If the restaurant industry is serious about finding and keeping employees, it’s time for management to make some changes. They need to pay their employees sufficiently and provide better working conditions.
As of January 2022, there were still over 1.5 million job openings in food service nationwide, more than any other industry, according to a 2022 news release by the U.S. Bureau of Labor Statistics (BLS).
This is a drastic increase from previous years. In December 2017, the BLS news release showed this number to be 653,000.
A major problem is that these employees aren’t paid well enough. Some restaurants around the USF campus such as Denny’s and Buddy Brew offer starting pay at $10 per hour, according to Indeed.com. These minimum wage jobs don’t pay enough to cover the costs of college.
Someone making $10 per hour would have to work a 40 hour week to make only $400. With inflation, this is an unreasonable wage.
While many food service workers do make tips, they’re almost never guaranteed and employees deserve stability.
A Florida resident attending USF pays over $211 per credit hour as stated in the USF Undergraduate Tuition Rates for the fall 2021 to summer 2022 semesters.

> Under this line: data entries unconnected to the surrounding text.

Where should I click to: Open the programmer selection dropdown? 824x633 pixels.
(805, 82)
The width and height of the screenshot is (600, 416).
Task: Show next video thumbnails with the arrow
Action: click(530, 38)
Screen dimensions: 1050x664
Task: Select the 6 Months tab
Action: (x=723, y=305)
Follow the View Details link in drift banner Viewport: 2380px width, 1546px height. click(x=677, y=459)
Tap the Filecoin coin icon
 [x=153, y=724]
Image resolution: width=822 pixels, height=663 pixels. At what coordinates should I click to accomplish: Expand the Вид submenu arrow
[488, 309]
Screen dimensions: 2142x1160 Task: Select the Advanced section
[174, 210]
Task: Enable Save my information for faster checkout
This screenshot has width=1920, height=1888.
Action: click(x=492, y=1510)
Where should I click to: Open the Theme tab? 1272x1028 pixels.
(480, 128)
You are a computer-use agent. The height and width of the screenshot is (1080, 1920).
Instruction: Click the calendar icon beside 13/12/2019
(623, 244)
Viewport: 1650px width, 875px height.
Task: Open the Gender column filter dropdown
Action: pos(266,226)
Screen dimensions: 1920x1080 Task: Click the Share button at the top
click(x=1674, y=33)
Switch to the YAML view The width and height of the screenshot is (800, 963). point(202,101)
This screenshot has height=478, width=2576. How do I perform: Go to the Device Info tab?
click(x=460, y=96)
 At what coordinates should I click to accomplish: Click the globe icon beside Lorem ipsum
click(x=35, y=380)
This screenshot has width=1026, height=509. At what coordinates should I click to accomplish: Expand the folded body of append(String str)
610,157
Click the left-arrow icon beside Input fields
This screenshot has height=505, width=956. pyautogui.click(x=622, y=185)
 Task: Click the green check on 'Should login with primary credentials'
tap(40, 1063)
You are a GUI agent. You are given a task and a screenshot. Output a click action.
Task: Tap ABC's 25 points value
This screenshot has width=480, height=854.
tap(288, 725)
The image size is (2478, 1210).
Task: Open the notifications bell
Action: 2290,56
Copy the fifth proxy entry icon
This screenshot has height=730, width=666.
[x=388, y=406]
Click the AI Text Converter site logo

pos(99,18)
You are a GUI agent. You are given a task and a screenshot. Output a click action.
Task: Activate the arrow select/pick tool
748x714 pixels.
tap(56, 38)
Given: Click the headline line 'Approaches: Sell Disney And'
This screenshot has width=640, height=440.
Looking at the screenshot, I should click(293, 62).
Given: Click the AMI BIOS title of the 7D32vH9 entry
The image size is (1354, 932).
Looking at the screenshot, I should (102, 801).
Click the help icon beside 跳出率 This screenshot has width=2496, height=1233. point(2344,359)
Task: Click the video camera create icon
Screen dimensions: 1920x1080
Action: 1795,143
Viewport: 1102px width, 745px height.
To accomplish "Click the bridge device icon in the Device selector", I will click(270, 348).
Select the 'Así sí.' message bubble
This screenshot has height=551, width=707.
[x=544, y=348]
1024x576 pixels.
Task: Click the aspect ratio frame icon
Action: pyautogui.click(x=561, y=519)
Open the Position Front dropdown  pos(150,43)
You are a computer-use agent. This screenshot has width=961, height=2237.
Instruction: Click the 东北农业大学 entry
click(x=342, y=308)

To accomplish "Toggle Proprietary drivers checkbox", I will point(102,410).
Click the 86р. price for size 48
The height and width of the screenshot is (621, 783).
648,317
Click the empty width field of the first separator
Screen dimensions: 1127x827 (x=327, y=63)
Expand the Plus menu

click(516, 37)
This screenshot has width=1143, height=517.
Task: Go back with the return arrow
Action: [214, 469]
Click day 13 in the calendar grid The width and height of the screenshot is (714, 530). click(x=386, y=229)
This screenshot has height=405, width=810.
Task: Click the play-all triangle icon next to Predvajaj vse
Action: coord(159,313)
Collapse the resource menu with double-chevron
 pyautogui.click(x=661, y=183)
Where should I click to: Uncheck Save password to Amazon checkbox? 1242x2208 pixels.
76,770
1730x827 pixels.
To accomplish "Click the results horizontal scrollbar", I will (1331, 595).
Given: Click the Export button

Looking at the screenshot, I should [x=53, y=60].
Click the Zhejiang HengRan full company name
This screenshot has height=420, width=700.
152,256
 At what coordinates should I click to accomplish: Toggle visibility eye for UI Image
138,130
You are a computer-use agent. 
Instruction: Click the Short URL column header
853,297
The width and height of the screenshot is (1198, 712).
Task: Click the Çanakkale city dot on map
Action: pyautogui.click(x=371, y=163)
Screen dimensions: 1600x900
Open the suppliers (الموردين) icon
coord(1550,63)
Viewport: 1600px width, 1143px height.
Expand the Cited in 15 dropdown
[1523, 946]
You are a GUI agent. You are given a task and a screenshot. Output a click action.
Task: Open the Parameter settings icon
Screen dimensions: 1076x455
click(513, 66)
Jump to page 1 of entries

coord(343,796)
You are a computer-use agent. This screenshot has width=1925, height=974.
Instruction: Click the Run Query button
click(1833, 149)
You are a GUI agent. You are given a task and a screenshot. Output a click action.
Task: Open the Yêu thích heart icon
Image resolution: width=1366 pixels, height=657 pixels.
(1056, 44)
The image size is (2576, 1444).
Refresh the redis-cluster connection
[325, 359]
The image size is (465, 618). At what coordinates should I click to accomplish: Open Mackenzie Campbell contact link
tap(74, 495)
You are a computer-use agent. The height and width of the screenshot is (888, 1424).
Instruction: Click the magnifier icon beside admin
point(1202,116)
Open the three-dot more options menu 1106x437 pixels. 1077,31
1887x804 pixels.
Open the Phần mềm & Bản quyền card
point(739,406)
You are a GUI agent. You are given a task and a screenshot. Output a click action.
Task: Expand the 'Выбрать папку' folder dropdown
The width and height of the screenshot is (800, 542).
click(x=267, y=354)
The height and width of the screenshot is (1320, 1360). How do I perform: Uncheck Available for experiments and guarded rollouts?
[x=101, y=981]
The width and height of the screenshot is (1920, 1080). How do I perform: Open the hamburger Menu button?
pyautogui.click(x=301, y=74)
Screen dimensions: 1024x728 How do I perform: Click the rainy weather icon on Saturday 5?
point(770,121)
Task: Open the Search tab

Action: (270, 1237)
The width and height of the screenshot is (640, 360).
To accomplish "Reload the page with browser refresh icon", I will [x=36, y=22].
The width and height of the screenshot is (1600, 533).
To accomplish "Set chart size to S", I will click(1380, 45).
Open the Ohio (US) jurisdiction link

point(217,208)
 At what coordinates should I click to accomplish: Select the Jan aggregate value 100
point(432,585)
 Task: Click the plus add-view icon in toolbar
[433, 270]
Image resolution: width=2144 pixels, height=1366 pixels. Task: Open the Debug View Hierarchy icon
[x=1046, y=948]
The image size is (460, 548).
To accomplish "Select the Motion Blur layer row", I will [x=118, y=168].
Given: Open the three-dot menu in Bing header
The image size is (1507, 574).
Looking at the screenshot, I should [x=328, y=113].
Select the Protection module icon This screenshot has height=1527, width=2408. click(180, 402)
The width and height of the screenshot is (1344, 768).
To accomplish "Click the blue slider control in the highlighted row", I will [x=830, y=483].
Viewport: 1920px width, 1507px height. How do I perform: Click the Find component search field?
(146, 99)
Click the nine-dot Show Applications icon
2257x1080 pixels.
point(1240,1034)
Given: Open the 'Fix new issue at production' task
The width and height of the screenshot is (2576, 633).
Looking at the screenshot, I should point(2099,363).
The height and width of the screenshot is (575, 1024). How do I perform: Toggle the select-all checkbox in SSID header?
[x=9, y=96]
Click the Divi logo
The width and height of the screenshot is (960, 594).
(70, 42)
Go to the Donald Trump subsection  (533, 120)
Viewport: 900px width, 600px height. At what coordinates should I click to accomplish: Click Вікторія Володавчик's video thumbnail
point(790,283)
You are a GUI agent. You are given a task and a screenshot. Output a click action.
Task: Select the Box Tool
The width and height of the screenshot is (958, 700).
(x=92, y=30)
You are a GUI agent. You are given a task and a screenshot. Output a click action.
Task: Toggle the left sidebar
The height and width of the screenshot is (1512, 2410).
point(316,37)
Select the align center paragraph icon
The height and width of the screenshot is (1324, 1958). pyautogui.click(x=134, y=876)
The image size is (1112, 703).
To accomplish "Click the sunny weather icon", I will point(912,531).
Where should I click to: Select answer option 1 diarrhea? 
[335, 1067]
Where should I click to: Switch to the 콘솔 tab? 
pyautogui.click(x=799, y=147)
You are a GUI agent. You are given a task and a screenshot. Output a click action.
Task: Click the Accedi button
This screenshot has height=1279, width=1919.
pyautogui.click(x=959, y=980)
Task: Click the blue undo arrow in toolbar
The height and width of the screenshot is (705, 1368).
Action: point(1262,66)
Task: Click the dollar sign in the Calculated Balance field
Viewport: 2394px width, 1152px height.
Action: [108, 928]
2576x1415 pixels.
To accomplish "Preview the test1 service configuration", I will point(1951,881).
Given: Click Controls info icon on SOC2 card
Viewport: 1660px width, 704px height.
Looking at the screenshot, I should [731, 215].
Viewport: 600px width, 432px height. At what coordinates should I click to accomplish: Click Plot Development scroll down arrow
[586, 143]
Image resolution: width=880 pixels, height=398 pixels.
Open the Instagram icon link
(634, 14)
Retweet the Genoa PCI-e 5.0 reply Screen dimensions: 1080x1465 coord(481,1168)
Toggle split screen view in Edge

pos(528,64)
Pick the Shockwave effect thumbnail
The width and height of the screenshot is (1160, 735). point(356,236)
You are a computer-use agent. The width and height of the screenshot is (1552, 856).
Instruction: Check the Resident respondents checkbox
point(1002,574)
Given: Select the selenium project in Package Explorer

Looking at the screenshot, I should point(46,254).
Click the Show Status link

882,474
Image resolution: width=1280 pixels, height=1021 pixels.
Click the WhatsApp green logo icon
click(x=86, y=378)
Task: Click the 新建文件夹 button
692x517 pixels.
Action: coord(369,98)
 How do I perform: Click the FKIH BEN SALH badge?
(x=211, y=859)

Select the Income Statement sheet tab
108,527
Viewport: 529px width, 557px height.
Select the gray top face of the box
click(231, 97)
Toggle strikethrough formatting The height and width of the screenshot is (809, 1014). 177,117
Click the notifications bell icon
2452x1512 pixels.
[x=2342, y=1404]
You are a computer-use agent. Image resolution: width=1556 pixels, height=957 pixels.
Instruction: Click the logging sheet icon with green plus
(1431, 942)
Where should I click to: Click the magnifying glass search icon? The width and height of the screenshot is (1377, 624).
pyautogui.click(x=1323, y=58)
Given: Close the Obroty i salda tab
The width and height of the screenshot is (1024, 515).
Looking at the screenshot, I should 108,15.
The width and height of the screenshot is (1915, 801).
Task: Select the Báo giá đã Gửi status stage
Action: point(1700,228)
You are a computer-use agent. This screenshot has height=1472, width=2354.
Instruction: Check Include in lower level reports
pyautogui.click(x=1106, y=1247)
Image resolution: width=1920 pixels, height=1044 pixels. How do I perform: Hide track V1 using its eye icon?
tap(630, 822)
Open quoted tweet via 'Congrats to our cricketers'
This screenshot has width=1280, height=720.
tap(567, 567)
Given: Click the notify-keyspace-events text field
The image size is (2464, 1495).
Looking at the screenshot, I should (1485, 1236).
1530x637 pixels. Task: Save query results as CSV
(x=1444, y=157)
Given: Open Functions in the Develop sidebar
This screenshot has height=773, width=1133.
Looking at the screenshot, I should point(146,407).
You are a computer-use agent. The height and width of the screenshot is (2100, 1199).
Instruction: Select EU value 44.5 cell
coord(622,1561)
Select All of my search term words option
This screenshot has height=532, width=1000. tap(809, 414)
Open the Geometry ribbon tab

This number jumps to about $575 for non-resident students.
This doesn’t even include the cost of housing, transportation, food or other necessary expenses, which is estimated to be about $8,000 per semester, according to the USF Office of Financial Aid.
Poor management is another major contributor to this shortage. This is frequently seen with scheduling. Employees, especially those in the restaurant industry, are often made to work long hours and are frequently scheduled outside of their availability.
USF junior Olivia Braun said she had several issues with scheduling during her two years in the restaurant industry.
“I would get my schedule the night before my shift. It was always very late and sometimes I would even have to contact my boss to ask what time I needed to come in,” Braun said in an April 23 interview with The Oracle.
USF junior Jonathon Chavez worked in a local restaurant for 18 months before tiring of it and deciding the industry wasn’t for him.
Chavez left due to issues with management and better opportunities elsewhere, as he stated in an April 23 interview with The Oracle.
Workers are avoiding food services because they are tired of putting up with so much stress for so little pay. If employers want to find and keep employees, this needs to change.